Task to carry out
Reproduce the lines below, starting at the line that contains "Image resolution: width=693" and ending at the line that contains "center [273, 238].", both included.

Stored items:
────────────────────
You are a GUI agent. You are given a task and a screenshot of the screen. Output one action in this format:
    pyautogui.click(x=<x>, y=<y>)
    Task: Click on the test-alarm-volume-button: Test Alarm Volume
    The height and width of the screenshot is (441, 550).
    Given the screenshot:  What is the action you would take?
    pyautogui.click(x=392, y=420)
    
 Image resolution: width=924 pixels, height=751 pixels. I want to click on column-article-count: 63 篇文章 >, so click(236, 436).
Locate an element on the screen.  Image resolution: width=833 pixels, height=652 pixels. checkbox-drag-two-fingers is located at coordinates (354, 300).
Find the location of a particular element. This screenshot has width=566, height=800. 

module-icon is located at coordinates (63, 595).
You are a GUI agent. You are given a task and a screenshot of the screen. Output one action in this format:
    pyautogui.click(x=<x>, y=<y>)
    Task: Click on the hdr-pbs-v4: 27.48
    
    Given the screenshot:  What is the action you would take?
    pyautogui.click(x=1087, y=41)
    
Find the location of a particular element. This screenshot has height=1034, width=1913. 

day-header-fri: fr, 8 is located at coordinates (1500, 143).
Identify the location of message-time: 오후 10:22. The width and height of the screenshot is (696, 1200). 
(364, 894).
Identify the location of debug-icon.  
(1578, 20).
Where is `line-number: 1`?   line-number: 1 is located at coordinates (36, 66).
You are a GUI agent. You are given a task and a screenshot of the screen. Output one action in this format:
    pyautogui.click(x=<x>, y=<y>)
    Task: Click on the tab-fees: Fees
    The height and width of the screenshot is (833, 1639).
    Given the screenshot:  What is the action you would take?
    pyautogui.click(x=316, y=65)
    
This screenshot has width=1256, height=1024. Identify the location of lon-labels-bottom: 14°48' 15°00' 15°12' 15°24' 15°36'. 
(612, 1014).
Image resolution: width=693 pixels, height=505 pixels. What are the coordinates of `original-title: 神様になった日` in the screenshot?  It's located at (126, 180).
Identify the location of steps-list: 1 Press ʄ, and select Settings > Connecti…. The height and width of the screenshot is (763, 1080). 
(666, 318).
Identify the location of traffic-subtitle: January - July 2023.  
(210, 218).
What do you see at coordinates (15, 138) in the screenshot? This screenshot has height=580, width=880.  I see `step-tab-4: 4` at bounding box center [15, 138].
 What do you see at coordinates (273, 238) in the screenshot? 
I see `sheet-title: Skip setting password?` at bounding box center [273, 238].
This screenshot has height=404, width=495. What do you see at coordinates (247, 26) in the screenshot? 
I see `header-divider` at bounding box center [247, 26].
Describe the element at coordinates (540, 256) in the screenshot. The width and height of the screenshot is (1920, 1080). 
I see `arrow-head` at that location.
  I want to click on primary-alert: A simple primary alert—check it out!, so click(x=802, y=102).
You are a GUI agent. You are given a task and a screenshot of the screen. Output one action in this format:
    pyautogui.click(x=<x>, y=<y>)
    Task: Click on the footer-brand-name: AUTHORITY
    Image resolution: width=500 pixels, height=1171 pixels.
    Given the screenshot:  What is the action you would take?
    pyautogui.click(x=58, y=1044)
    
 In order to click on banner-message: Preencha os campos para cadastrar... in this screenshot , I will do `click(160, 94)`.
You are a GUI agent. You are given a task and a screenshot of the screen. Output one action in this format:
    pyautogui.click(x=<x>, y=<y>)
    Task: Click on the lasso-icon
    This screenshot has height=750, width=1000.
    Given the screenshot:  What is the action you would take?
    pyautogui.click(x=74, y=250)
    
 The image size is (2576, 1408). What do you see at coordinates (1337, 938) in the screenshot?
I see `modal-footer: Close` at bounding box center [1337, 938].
────────────────────
The completed task
Image resolution: width=693 pixels, height=505 pixels. What are the coordinates of `original-title: 神様になった日` in the screenshot?  It's located at (126, 180).
Identify the location of steps-list: 1 Press ʄ, and select Settings > Connecti…. The height and width of the screenshot is (763, 1080). 
(666, 318).
Identify the location of traffic-subtitle: January - July 2023.  
(210, 218).
What do you see at coordinates (15, 138) in the screenshot? This screenshot has height=580, width=880.  I see `step-tab-4: 4` at bounding box center [15, 138].
 What do you see at coordinates (273, 238) in the screenshot? 
I see `sheet-title: Skip setting password?` at bounding box center [273, 238].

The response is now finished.